While my understanding is that the jury has not yet been seated in Manhattan, I do believe jury selection was completed today. If, by any chance, you (now reading this) are among the jurors, or any alternates, you are required by the Court’s orders and intructions to you, today, to stop reading this.
For the rest of the planet, now, here is Judge Keenan’s final Fosamax® pre-trial order, in relevant part. It offers us a glimpse into the limits on argument, and the limits on admissability of some lines of evidence. I may have a couple more on this trial, in the coming days, if developments warrant:
. . . .This order resolves additional pre-trial issues raised by the parties:
Consistent with this Court’s policy, the use of the internet in the courtroom during trial is prohibited. . . .

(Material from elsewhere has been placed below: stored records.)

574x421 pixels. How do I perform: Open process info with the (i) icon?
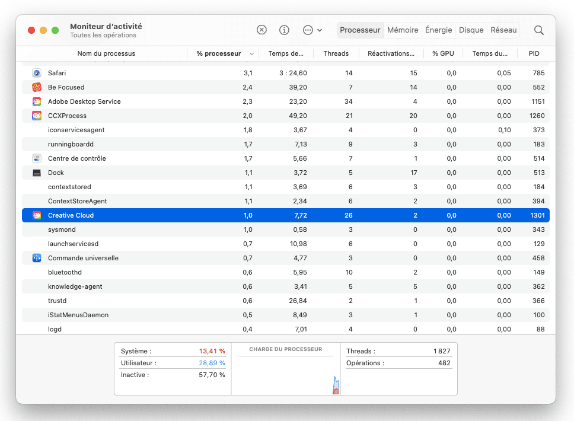[x=284, y=30]
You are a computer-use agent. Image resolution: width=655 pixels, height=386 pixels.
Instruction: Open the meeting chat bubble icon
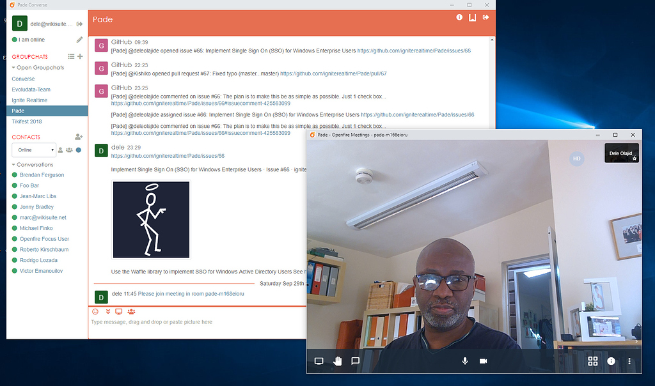(x=356, y=361)
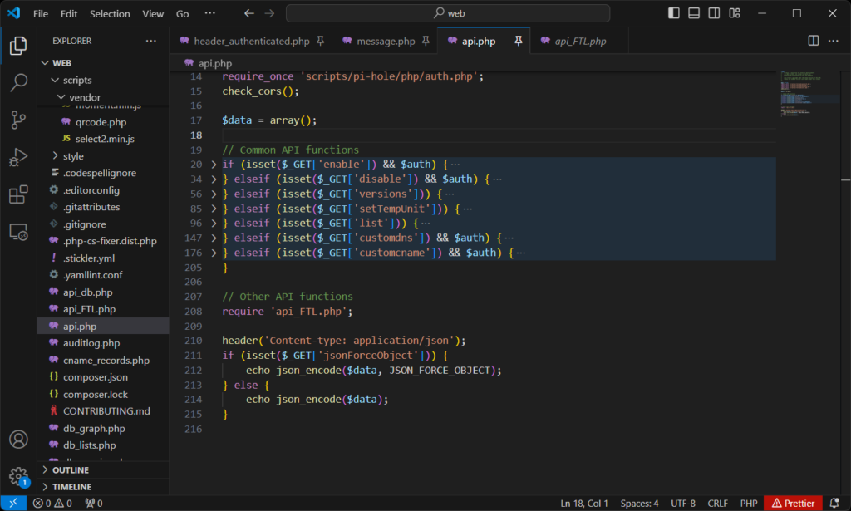Click the Prettier status bar button
The height and width of the screenshot is (511, 851).
click(794, 503)
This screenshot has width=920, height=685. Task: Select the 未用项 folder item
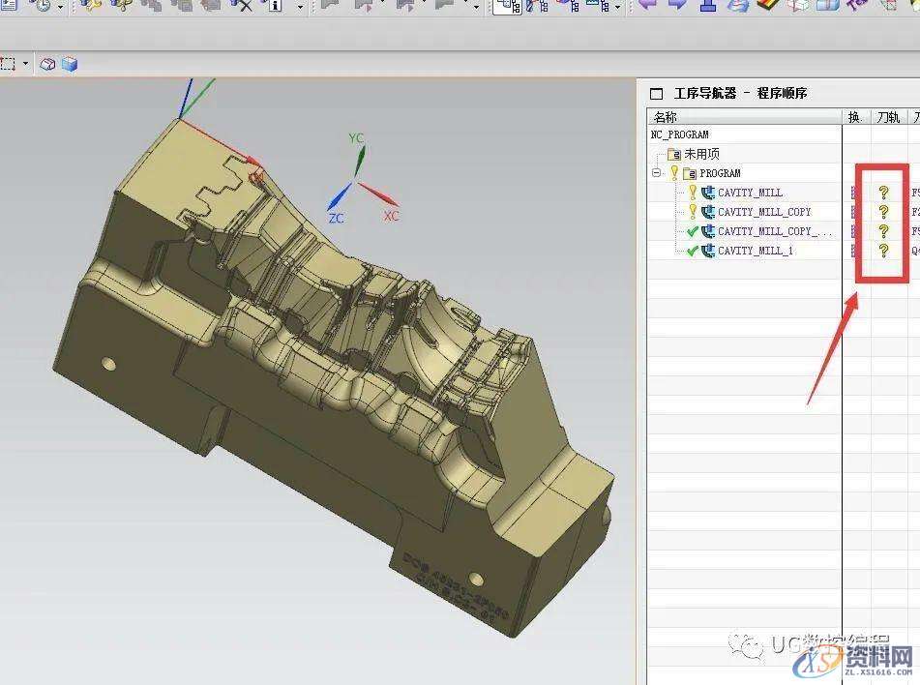coord(701,154)
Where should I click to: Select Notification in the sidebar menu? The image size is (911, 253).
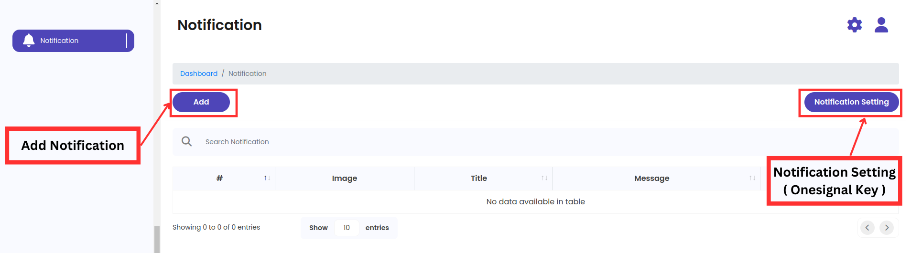(x=73, y=41)

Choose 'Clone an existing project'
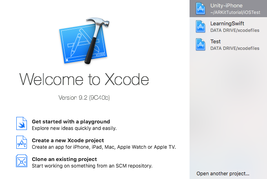pos(64,159)
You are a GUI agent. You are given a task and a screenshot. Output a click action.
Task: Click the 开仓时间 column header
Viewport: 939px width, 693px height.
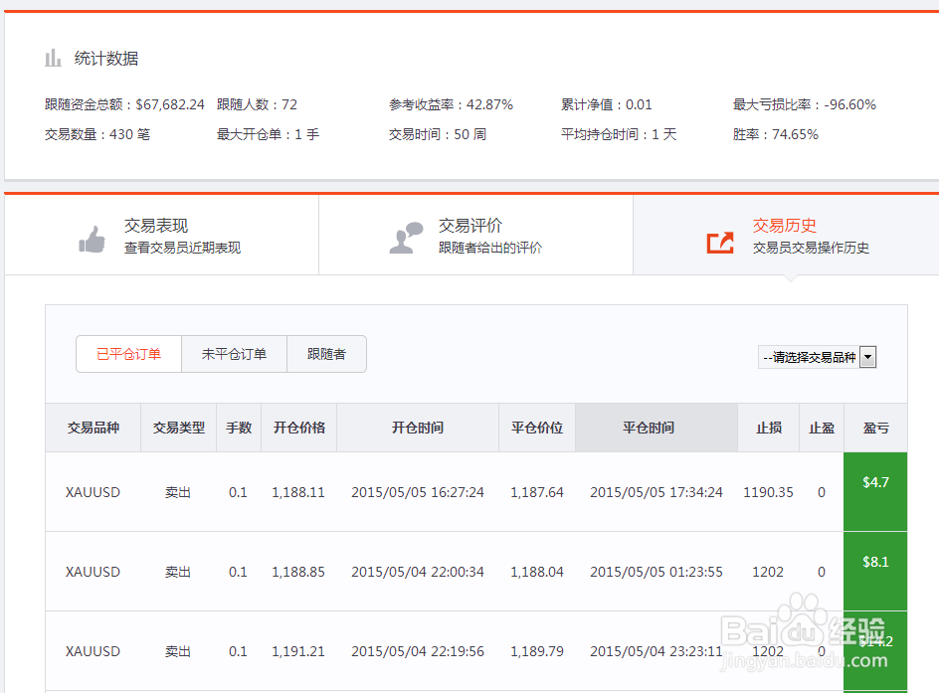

Merck’s request for a Rule 104 hearing on the admissibility of “other risk” evidence offered to rebut Merck’s risk/benefit defense is granted in part. Before plaintiff seeks to offer any evidence of a purported myocardial infarction risk known prior to the date of plaintiff’s injury, the Court will hold a brief hearing outside of the jury’s presence to determine the foundation for such evidence. Plaintiff’s counsel should not refer to this evidence in opening statement.

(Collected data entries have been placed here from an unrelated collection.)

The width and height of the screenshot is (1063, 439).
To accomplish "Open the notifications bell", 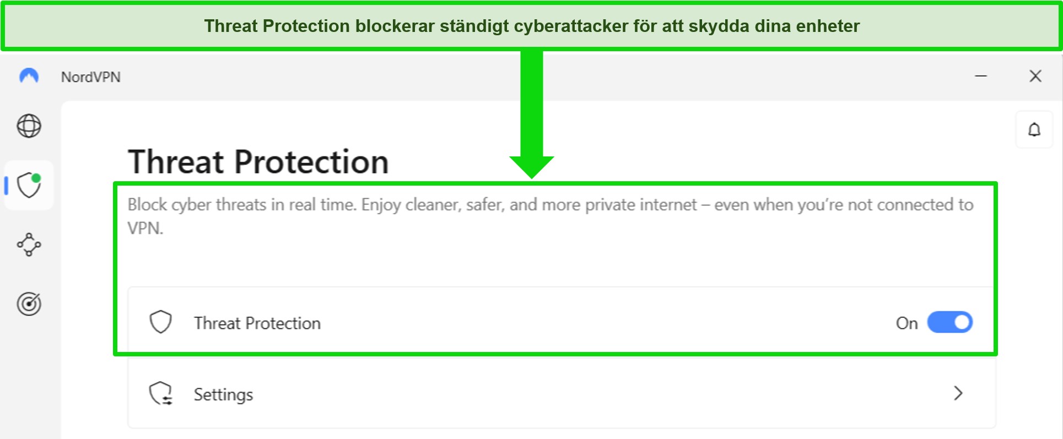I will click(x=1034, y=130).
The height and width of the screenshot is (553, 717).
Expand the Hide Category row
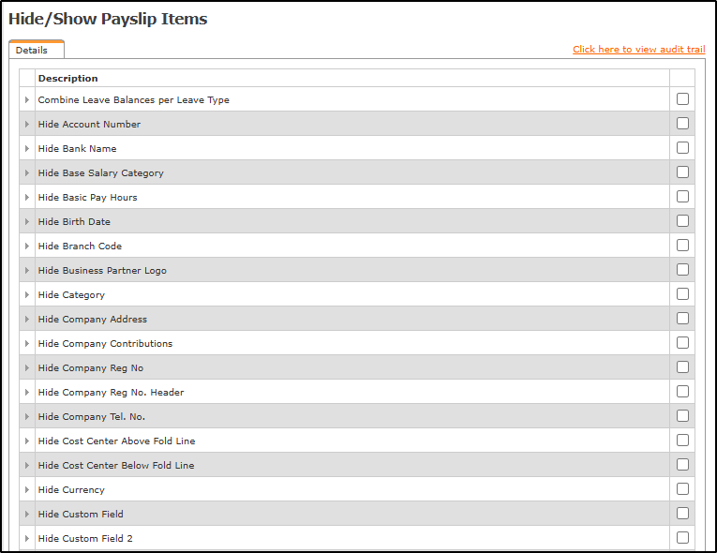(x=27, y=295)
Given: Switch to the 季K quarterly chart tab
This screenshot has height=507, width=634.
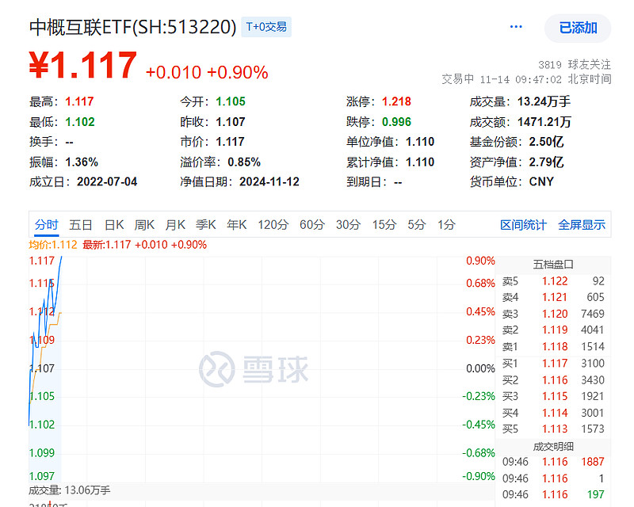Looking at the screenshot, I should (206, 224).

Plaintiff may offer evidence of an increased fracture risk known prior to the date of plaintiff’s injury. Such evidence is admissible to rebut Merck’s claims about the fracture reduction benefits of Fosamax. Even if otherwise admissible, “other risk” evidence will be circumscribed under Rule 403 to avoid a mini trial on ancillary issues and the danger of jury confusion. This trial is about the risk of ONJ [Ed. Note: osteonecrosis of the jaw).
Merck’s request to exclude all adverse event reports not involving ONJ or exostosis is denied.

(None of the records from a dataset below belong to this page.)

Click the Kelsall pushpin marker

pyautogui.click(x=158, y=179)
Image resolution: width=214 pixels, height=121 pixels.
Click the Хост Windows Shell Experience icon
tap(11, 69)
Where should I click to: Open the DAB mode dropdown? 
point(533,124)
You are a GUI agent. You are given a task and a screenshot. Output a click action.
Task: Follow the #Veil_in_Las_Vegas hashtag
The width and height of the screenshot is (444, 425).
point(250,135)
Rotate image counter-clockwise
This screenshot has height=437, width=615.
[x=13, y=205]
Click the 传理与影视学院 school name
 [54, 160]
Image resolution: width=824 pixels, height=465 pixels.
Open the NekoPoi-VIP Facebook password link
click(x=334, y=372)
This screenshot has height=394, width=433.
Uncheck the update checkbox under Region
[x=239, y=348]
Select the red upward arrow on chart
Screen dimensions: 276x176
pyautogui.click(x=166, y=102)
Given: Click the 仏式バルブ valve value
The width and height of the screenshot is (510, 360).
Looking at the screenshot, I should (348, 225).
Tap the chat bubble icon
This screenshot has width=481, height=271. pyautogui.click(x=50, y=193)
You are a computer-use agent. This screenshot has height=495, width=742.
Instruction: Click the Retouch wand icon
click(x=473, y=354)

Obviously, reports of tongue ulcers, nasal ulcers, or pancreatitis are not relevant or admissible to show that Merck had notice of a risk of ONJ. However; reports describing jaw problems and symptoms consistent with what would later become known as ONJ may be relevant and admissible for the issue of notice. The Court will rule on the admissibility of such reports when they are offered at trial.
Plaintiff’s proposed jury instruction regarding Wyeth v. Levine will not be given. The Court agrees with Merck that the proposed instruction is one-sided and goes beyond the issues discussed by the Supreme Court in Wyeth. If the parties can stipulate to an instruction that will narrow the issues and evidence, they can submit it to the Court for possible use in this or future trials.
The Court acknowledges plaintiff’s agreement not to offer evidence of Japanese causality assessments. The Court rules that plaintiff may not offer evidence of the 2002 ONJ report with Onclast because plaintiff has not established that any Merck entity received the report prior to the date of plaintiff’ a injury. Therefore, there is no foundation to admit the evidence for the issue of notice.
Copies of the Court’s jury selection procedure will be faxed to counsel this afternoon.
/s/ Judge John F. Keenan
August 10, 2009
Filed In Associated Cases: 1:06-md-01789-JFK-JCF, 1:06-cv-09455-JFK. . . .
Now — let the games begin, in earnest.